- _TASKS TO COMPLETE_:
1. According to the text on cast product welding repair, what welding material does the second aspect use in its third weld layer formation step?
2. Extend the text on precipitation-strengthened cast product welding repair past its final sentence.

- _SOURCE_:
Thus, with the cast product welding repair method of the present disclosure, a precipitation-strengthened cast product can be repaired reliably and efficiently by appropriately combining a selection of welding materials and manners of heat supply.
A second aspect of the present disclosure is a precipitation-strengthened cast product welding repair method being a method of repairing a damaged portion of a precipitation-strengthened cast product, the method comprising: a first weld layer formation step of forming a first weld layer on a surface of the damaged portion by micro TIG welding using a solid-solution-strengthened welding material having higher toughness than the cast product; a second weld layer formation step of forming a second weld layer on the first weld layer by laser welding using a same welding material as the first weld layer formation step and being higher in heat supply rate than the micro TIG welding; and a third weld layer formation step of forming a third weld layer on the second weld layer by building up the third weld layer by laser welding using a dual multi-phase nanostructure intermetallic compound as a welding material and being higher in heat supply rate than the micro TIG welding.
As described above, the first weld layer is formed at the damaged portion of the precipitation-strengthened cast product by micro TIG welding (first weld layer formation step), the second weld layer is formed on the first weld layer by laser welding higher in heat supply rate than the micro TIG welding (second weld layer formation step), and additionally the third weld layer is formed on the second weld layer by laser welding higher in heat supply rate than the micro TIG welding (third weld layer formation step). In this way, in the formation of the first weld layer, which is the lower layer closest (or adjacent) to the base material, the amount of heat input per unit time is small but the welding speed is low, so that reliable welding is performed. In the formation of the second and third weld layer, which are the upper layers, the amount of heat input per unit time is large and the welding time is short. Further, in the first weld layer formation step and the second weld layer formation step, a solid-solution-strengthened welding material containing a solid-solution-strengthened alloy and having higher toughness than the base material is used while, in the third weld layer formation step, a dual multi-phase nanostructure intermetallic compound is used as the welding material. This relaxes thermal stress applied to the repaired portion and thus prevents damaging of the repaired portion and a region around it during and after the repair (e.g., a reoccurrence of fracture or cracking of the repaired portion) while also rendering the base material tolerant to high temperature and enhancing the wear resistance and corrosion resistance.
Thus, with the cast product welding repair method of the present disclosure, a cast product can be repaired reliably and efficiently by appropriately combining a selection of welding materials and manners of heat supply.
A third aspect of the present disclosure is a precipitation-strengthened cast product welding repair method being a method of repairing a damaged portion of a precipitation-strengthened cast product, the method comprising: a first weld layer formation step of forming a first weld layer on a surface of the damaged portion by laser welding using a solid-solution-strengthened welding material having higher toughness than the cast product; and a second weld layer formation step of forming a second weld layer on the first weld layer by building up the second weld layer by laser welding using a dual multi-phase nanostructure intermetallic compound as a welding material and being higher in heat supply rate than the laser welding.

(Stored data)
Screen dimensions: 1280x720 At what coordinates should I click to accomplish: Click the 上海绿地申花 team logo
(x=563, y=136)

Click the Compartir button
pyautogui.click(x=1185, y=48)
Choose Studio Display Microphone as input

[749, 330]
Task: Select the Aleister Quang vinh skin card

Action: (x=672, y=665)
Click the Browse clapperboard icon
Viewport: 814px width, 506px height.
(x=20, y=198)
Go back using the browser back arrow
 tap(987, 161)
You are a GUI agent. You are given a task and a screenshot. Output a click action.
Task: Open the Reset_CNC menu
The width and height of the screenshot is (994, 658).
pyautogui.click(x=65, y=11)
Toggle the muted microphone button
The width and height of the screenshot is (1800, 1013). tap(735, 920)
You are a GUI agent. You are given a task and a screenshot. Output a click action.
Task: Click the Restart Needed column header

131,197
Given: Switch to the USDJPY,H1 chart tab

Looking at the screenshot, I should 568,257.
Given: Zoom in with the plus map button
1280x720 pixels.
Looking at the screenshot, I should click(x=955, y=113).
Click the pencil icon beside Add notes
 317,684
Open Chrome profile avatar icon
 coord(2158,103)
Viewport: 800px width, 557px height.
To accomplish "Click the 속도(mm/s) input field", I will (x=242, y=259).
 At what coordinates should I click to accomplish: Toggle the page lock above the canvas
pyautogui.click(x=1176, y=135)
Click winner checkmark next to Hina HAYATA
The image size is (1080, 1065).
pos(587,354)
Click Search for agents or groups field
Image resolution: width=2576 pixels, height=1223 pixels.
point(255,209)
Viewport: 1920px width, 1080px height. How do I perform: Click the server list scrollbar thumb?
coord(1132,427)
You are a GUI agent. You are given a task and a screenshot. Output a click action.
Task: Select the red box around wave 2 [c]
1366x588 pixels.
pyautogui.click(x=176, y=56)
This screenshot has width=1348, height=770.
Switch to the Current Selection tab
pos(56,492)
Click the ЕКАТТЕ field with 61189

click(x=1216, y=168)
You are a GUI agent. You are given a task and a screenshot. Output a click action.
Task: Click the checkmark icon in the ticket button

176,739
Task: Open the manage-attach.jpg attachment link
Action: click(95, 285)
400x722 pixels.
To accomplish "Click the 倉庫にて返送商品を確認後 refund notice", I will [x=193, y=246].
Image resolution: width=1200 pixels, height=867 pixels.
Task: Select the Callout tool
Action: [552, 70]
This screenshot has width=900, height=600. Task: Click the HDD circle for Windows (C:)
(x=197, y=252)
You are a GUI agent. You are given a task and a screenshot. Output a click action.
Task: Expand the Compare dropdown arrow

- _EXERCISE RESULTS_:
1. A dual multi-phase nanostructure intermetallic compound.

2.
As described above, the first weld layer is formed at the damaged portion of the base material of the precipitation-strengthened cast product by laser welding (first weld layer formation step), and further the second weld layer is formed on the first weld layer by laser welding using a dual multi-phase nanostructure intermetallic compound as the welding material and being higher in heat supply rate than the first laser welding (second weld layer formation step). In this way, in the formation of the first weld layer, which is the lower layer closer (or adjacent) to the base material, the amount of heat input per unit time is small but the welding speed is low, so that reliable welding is performed. In the formation of the second weld layer, which is the upper layer, the amount of heat input per unit time is large and the welding time is short. Further, in the first weld layer formation step, a solid-solution-strengthened welding material having higher toughness than the base material is used while, in the second weld layer formation step, a dual multi-phase nanostructure intermetallic compound is used as the welding material. This relaxes thermal stress applied to the repaired portion and thus prevents damaging of the repaired portion and a region around it during and after the repair (e.g., a reoccurrence of fracture or cracking of the repaired portion) while also rendering the base material tolerant to high temperature and enhancing the wear resistance and corrosion resistance.
Thus, with the cast product welding repair method of the present disclosure, a precipitation-strengthened cast product can be repaired reliably and efficiently by appropriately combining a selection of welding materials and welding methods differing in the manner of heat supply.
In the first and second aspects, for example, a current for the micro TIG welding in the first weld layer formation step is set at 50 A or lower.
As described above, the current for the micro TIG welding is set at 50 A or lower. This can reliably prevent damaging of the repaired portion and a region around it during and after the repair (e.g., a reoccurrence of fracture or cracking of the repaired portion).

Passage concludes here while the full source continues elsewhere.